背景:之前的研究表明,在伴有高危心房颤动(AF)的患者中,抗血小板治疗(APT)联合抗凝治疗(ACT)是否能降低血管事件(包括中风)的获益尚不确定。现有的指南承认这种策略会增加出血风险,但对于治疗途径没有共识。
目的:通过系统评价,确定在血栓栓塞事件(TEs)风险较高的 AF 患者中,与仅接受 ACT 相比,加用 APT 是否有益。
资料来源:资料来源包括文献数据库(Cochrane 图书馆[Cochrane 对照试验中心注册库(CENTRAL)]、MEDLINE、MEDLINE 正在处理和其他非索引引文、EMBASE、ClinicalTrials.gov、英国国家卫生研究院(NIHR)临床试验网络组合、当前对照试验(CCT)和世界卫生组织国际临床试验注册平台(WHO ICTRP))、已确定的系统评价和相关研究的参考文献列表,以及与临床专家的联系。检索始于 1970 年 1 月,截至 2010 年 9 月,未使用语言限制或研究设计过滤器。
研究方法:包括任何设计的研究都被纳入评估临床效果,包括随机对照试验(RCTs)、非随机比较、队列研究、病例系列或登记处、纵向研究、系统评价和荟萃分析以及 2008 年后发表的会议摘要。纳入标准为年龄≥18 岁的伴有 AF、TEs 风险较高的人群,接受联合 ACT 和 APT 治疗与仅接受 ACT 或 ACT 加安慰剂治疗相比。使用减少偏倚的方法进行纳入决策、评估研究质量和数据提取。

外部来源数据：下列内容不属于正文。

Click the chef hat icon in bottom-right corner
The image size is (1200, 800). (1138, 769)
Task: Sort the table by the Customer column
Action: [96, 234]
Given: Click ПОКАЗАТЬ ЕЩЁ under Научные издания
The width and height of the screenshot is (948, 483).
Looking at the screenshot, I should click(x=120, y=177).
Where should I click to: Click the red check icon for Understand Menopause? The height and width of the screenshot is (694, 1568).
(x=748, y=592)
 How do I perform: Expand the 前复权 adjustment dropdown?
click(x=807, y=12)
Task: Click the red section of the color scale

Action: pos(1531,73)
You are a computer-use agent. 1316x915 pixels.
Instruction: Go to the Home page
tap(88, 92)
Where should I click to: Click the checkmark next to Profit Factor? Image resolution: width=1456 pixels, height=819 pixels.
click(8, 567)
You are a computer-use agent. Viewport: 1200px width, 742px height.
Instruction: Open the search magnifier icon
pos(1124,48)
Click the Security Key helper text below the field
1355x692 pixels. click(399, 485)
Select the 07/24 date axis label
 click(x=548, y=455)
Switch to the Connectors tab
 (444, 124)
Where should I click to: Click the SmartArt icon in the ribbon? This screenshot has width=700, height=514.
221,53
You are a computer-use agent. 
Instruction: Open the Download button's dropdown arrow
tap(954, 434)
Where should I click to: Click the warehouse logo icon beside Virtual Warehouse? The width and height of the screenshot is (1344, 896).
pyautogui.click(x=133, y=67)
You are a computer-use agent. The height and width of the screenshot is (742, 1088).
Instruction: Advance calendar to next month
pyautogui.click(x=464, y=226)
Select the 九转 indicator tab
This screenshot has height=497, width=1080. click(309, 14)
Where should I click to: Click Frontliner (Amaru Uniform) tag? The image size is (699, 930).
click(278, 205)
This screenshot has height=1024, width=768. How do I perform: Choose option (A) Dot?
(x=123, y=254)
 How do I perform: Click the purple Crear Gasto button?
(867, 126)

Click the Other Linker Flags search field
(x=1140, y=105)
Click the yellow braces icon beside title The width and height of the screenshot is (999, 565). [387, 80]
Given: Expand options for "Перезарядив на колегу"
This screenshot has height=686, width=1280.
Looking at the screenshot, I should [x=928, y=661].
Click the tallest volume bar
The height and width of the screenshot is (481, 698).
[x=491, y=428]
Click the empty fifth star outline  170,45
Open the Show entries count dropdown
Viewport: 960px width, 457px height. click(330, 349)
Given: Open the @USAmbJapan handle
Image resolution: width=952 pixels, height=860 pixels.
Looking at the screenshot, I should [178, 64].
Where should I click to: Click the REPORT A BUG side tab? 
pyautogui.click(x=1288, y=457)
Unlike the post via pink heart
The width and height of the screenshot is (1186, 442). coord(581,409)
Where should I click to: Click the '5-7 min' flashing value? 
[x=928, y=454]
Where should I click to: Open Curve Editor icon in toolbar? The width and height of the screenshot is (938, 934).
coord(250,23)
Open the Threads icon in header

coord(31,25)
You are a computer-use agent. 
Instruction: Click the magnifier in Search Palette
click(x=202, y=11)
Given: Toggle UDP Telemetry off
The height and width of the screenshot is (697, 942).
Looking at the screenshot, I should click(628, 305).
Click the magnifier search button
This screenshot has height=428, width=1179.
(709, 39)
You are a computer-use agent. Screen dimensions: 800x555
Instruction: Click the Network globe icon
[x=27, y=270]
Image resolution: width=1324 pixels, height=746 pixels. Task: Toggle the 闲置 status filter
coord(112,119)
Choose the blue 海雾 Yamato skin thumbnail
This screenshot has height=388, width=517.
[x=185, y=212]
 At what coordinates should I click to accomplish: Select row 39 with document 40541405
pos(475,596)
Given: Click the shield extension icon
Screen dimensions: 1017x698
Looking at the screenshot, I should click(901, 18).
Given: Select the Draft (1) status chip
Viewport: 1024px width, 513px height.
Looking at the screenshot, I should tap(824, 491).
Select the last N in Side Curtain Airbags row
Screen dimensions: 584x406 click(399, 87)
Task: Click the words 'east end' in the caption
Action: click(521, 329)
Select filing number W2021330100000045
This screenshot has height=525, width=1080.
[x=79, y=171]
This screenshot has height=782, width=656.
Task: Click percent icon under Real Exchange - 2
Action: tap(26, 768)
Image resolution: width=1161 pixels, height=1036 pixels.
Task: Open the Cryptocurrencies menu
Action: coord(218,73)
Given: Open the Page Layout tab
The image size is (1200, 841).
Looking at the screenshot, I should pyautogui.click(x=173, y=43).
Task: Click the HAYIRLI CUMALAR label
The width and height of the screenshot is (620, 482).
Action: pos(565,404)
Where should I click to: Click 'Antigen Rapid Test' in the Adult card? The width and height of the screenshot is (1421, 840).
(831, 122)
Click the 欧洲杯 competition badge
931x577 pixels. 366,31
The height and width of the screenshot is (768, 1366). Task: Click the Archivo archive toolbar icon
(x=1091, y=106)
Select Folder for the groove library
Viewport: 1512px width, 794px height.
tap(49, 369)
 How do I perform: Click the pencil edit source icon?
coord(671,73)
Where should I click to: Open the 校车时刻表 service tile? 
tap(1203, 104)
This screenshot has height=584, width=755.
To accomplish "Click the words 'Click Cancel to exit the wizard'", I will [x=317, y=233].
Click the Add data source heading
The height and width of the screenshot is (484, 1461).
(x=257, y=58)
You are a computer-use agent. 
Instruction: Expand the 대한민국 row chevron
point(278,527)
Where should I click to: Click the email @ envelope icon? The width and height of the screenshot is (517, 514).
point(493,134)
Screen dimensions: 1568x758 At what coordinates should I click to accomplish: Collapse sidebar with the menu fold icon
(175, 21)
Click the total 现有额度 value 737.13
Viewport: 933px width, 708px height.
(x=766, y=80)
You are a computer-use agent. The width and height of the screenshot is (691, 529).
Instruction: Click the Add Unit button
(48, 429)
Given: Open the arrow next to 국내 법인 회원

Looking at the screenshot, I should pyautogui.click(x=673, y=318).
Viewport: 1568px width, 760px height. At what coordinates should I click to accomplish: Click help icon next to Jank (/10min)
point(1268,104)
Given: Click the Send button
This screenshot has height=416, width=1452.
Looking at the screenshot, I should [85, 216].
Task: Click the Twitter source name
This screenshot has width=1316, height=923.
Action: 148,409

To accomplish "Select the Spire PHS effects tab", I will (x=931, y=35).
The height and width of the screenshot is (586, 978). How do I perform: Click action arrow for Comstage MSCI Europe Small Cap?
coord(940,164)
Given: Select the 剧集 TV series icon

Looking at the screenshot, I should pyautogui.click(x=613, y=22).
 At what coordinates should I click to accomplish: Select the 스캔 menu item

结果:共纳入 53 篇文献,其中包括 5 项 RCT(11 篇文献)、18 项非随机比较(24 篇文献)和 18 篇综述,这些综述没有提供额外的数据。研究人群、ACT 和 APT 的类型和剂量、结局定义以及随访时间在研究之间存在差异。直接高质量 RCT 相对较少,而非随机比较存在显著混杂因素。没有研究观察 ACT 加 APT 与 ACT 单独治疗在急性冠状动脉综合征(ACS)或经皮冠状动脉介入治疗后 AF 患者的血管事件方面的效果。在大多数研究中,与仅接受 ACT 治疗的患者相比,联合治疗的患者在中风(包括出血性和缺血性中风)、短暂性脑缺血发作、中风和全身性栓塞(SE)、SE 单独、急性心肌梗死、死亡率(血管或所有原因)或出血事件等结局方面的发生率差异无统计学意义。尽管事件发生率通常较低,但关于包括复合终点在内的主要不良事件发生率的证据存在矛盾。
局限性:尽管缺乏直接随机研究,但本研究使用了稳健的综述方法,试图确定所有可用的证据。由于缺乏一项技术优于另一项技术的直接随机证据,因此无法进行荟萃分析。为了涵盖所有相关研究,人群、干预措施和比较因素的选择标准保持相对广泛。
结论:本系统评价表明,目前尚无足够的证据支持在减少因 AF 导致的 TEs 高危人群的血管事件风险方面,加用 APT 比单独使用 ACT 更有优势。建议需要在除了 TEs 风险高之外,还存在动脉粥样硬化性冠状动脉和其他血管事件风险高的人群中进行一项明确的前瞻性 RCT。就英国而言,在撰写本文时,任何未来的试验都应比较调整剂量的华法林(INR 2.0-3.0)加阿司匹林(75-325mg)与调整剂量的华法林(INR 2.0-3.0)。然而,鉴于新型抗凝药物(达比加群、利伐沙班和阿哌沙班)的出现,这种优先级可能需要在未来根据当前最佳临床实践进行重新考虑。
资助:英国国家卫生研究院卫生技术评估计划。